The South's navy were launching a crackdown on Chinese fishing boats illegally operating off the country's western coast Saturday when it spotted the patrol vessel and fired five warning shots.
The North Korean ship returned across the border soon afterwards without firing back, the defence ministry added.
But Pyongyang on Sunday described the incident as a "serious military provocation" and accused Seoul of seeking to reverse recent improvement in ties.
"The shelling that was committed in broad daylight was a deliberate provocation to spark off a military conflict...and again escalate the tension on the Korean Peninsula," the Committee for the Peaceful Reunification of Korea, which handles cross-border affairs, said in a statement.
"The recent military provocation of the South Korean military gangsters was a dangerous act aimed to chill the hard-won atmosphere of improving the relations and totally derail the process for implementing the North-South agreement," the statement said.
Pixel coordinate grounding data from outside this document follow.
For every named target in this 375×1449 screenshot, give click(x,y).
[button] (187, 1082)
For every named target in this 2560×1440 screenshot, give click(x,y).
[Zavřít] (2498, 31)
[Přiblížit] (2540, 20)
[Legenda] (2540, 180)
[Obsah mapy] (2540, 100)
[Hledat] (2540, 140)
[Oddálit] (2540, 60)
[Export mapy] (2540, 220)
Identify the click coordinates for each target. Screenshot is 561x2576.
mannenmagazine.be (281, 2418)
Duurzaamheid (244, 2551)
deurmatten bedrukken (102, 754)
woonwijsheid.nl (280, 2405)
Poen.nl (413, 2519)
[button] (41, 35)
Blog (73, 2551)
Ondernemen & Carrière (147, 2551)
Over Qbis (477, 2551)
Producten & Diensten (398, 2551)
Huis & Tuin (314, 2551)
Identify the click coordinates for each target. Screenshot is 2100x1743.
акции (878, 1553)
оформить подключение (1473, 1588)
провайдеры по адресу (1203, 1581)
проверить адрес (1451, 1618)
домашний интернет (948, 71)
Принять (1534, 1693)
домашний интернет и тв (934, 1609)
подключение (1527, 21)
In August the two Koreas agreed to work together to defuse military tension and hold another temporary reunion for families separated by the Korean War.
The October 20-26 reunion -- only the second in five years -- is currently underway in the North's Mount Kumgang resort, with hundreds of people meeting their families for the first time in nearly 70 years.
North Korean incursions over the Yellow Sea border -- which Pyongyang does not officially recognise -- are not unusual.
The border -- drawn unilaterally by the US-led United Nations forces after the war -- was the scene of brief but bloody naval clashes in 1999, 2002 and 2009.